* Work to do *
Update the items starting at the line containing "Select the checkbox" and ending at the end of the items, replacing "sleepwear" with "loungewear" and leaving everything else unchanged. Leave the pictures out of your answer.

━━━ Task input

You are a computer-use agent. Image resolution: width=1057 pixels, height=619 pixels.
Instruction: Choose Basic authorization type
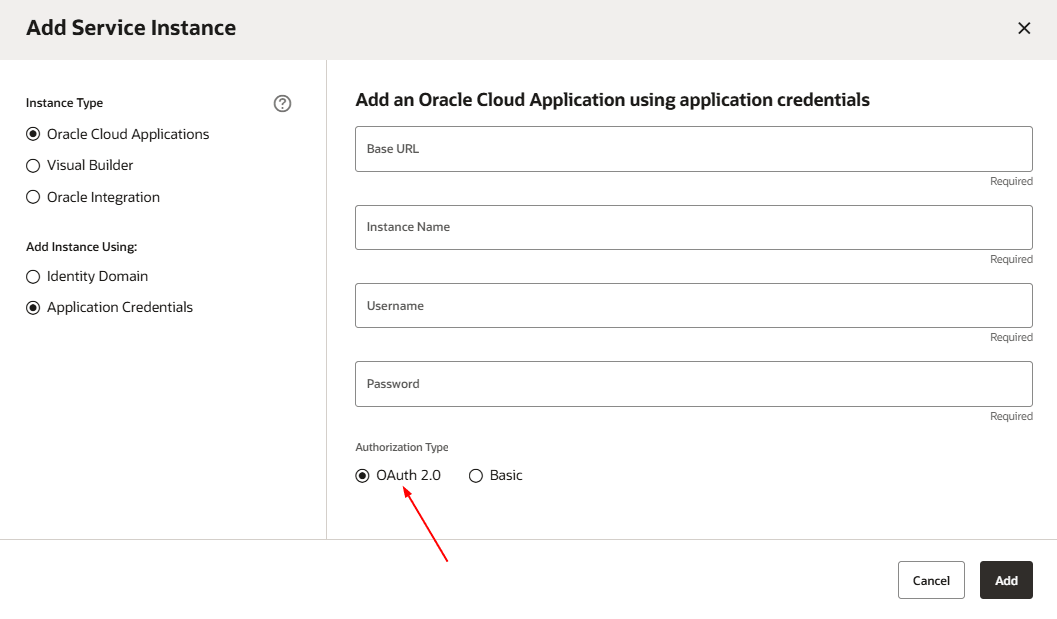point(476,475)
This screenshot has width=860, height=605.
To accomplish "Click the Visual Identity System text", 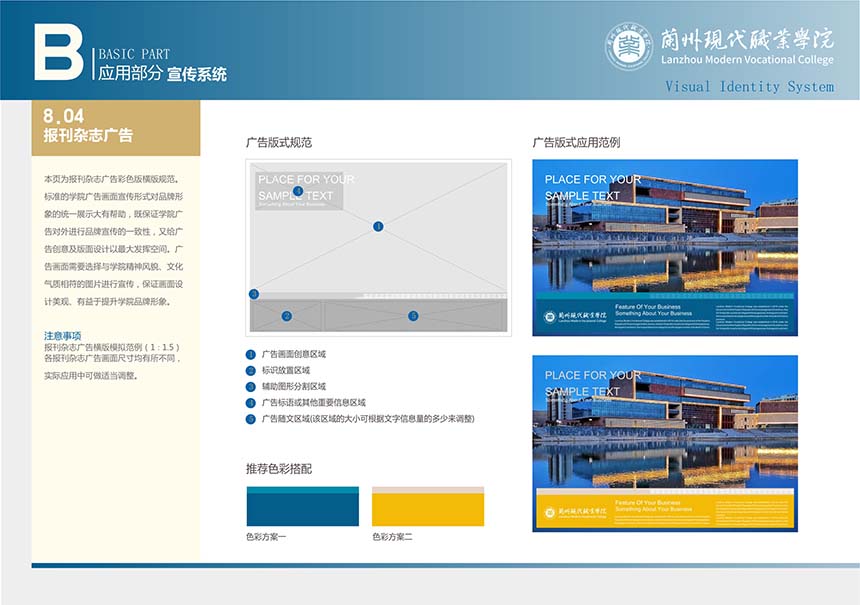I will click(749, 87).
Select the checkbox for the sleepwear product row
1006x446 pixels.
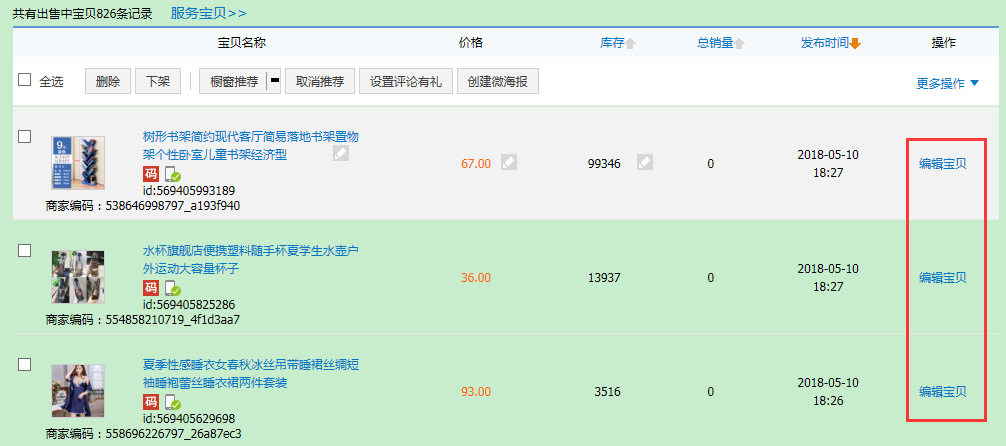pyautogui.click(x=25, y=363)
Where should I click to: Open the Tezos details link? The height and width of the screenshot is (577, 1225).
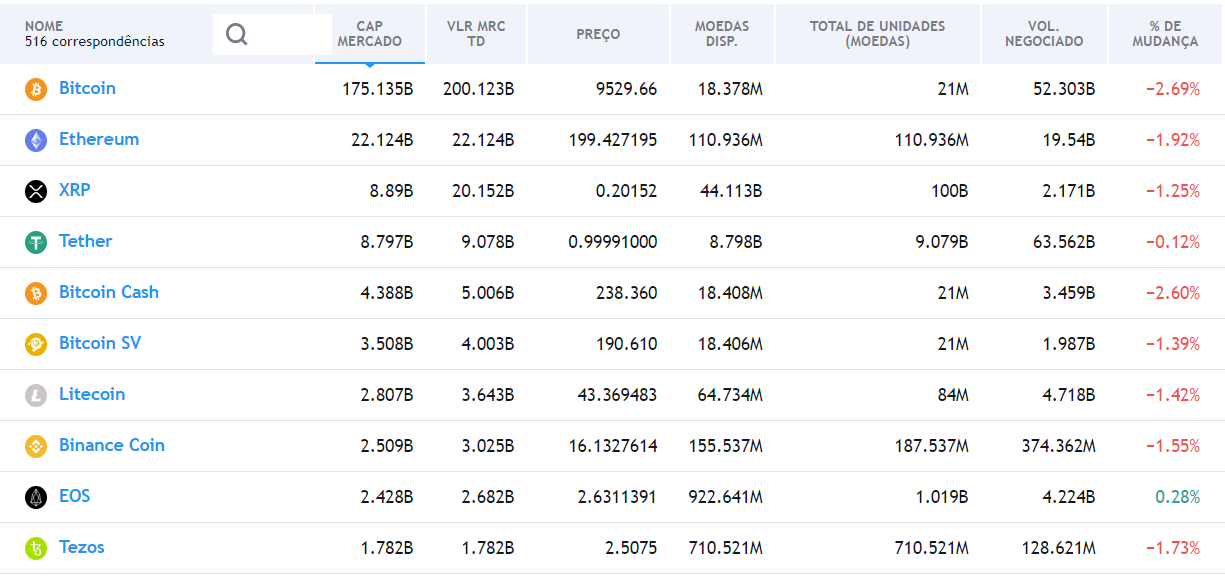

━━━━━━

* Written response *
Select the checkbox for the loungewear product row
1006x446 pixels.
pyautogui.click(x=25, y=363)
Where should I click to: Open the Tezos details link? The height and width of the screenshot is (577, 1225).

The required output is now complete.